AutoLISP is how I learned LISP back in the 80's. I probably used it for about twenty years. I wrote a massive amount of code to automate ACAD use in three areas: Schematic Capture, PCB Layout and Broadcast Facility design and Construction.

The first two were complimentary. Before that I was laying out PCB's by hand using (who can remember?) Vector tools and Xacto knives. Switching to ACAD with AutoLISP-based automation was a game changer.

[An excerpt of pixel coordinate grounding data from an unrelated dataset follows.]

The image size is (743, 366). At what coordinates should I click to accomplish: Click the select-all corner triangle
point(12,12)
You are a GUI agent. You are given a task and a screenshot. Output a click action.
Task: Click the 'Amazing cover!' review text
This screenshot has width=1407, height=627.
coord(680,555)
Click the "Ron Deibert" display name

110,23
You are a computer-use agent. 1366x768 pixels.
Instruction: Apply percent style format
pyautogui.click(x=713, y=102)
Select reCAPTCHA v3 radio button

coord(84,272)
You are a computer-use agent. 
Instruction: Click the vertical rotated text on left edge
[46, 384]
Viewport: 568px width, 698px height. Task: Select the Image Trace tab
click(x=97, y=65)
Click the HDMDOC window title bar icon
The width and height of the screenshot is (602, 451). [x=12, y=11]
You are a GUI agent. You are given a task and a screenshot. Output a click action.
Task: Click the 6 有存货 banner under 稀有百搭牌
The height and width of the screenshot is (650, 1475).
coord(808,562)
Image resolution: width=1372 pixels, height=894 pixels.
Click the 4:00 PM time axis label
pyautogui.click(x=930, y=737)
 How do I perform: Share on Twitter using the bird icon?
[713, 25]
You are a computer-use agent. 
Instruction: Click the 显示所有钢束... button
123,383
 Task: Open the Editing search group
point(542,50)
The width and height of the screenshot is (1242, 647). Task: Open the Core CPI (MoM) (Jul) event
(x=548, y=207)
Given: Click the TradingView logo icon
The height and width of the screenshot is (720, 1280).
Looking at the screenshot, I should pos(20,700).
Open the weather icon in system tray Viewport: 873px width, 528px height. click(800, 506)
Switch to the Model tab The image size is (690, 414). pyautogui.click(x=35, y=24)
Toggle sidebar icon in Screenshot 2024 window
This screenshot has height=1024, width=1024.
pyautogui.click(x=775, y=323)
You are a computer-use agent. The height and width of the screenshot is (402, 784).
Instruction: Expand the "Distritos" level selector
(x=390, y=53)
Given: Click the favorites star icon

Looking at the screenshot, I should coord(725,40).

Broadcast facilities are not very different from data centers, in the sense that you have loads of racks filled with equipment. I would say that one of the key differences was that the equipment was not as homogenous as it might be in data centers. Back then I was very involved in some massive studio projects, both in terms of facility design (not the architecture, the design and installation of the technology) and custom software/hardware for the same industry. Once again, in the early days all wiring diagrams were being done the old fashion way, with pencil and D-size paper on a drawing table.

I started with ACAD version 1.0 or 1.1, I can't remember. This ran on an 8086 CPM computer build on an S-100 frame. It actually had an 8087 math coprocessor board and another board with 512K (you read that right) of RAM to mount as a RAM disk. The computer had 64K of RAM. So, yeah, early ACAD ran on a system with 64K of RAM.

The studio AutoLISP software was the most extensive. It took advantage of 3D features to do such things route cables between equipment in different racks and rooms as well as compute the required cable lengths. It would generate cable cut lists and labels for the wiring crew, etc.

This also included managing a symbol library for these designs, much as a tool like KiCAD or Altium (which has now officially gone to shit!) manages both schematic symbol and PCB footprints for ECAD work. The equipment definitions included such things as input/output signal types, required cable type, connector types, wiring schematic and rack mount models (for laying out where in the racks each device would be installed).

This is work that I evolved over years as we designed and built many installations across the country. It was a valuable internal tool with competitive advantages. We left that industry behind a very long time ago, but I remember that time fondly. Technology was evolving at breakneck speed and there were incredible opportunities to develop innovative solutions across the entire technology stack, from embedded all the way up to custom equipment.

holg 7 hours ago | parent [-]

This is beautiful. Schematic capture, PCB layout, broadcast facilities - and 3D cable routing with auto-generated cut lists and labels. That's the workflow taken to its full potential. 64K RAM, 8086 with math coprocessor, ACAD 1.0. Memory was such a pain back then. I eventually got a Quadra 700 (68MB) with A/UX - Unix on a Mac felt like the future. Fun fact: we got Betz's original XLISP (C) running in WASM for a benchmark. It destroys my Rust version. But speed was never the point - the CAD workflow was. And yours proves the pattern scaled far beyond what I did with electrical schematics.

robomartin 6 hours ago | parent [-]

This is what the facility design wiring diagrams looked like:

https://imgur.com/a/niXkSt7

It shows that per-connector metadata that was added to each equipment symbol. The metadata allowed AutoLISP to do some really cool and intelligent things.

The PCB layout tool had interesting constraints. One of the issues was that pad graphics took up way too much memory. So, what I had to do, was to layout PCB's using a symbol that consisted of two lines forming an X instead of real pads. The symbol name encoded the diameter, hole size, etc.

When the layout was done, I had to unload a bunch of modules and then run an AutoLISP routine that would find and replace all "PAD_NNNN_X" symbols with real "PAD_NNNN" symbols before plotting.

Once ACAD migrated to Windows this was no longer an issue. Of course, by that time, accessible ECAD tools were around. I think my last ACAD schematic and layout was somewhere around 1993. I just didn't have the money to invest in ECAD tools of the era, so my ACAD tool served a purpose.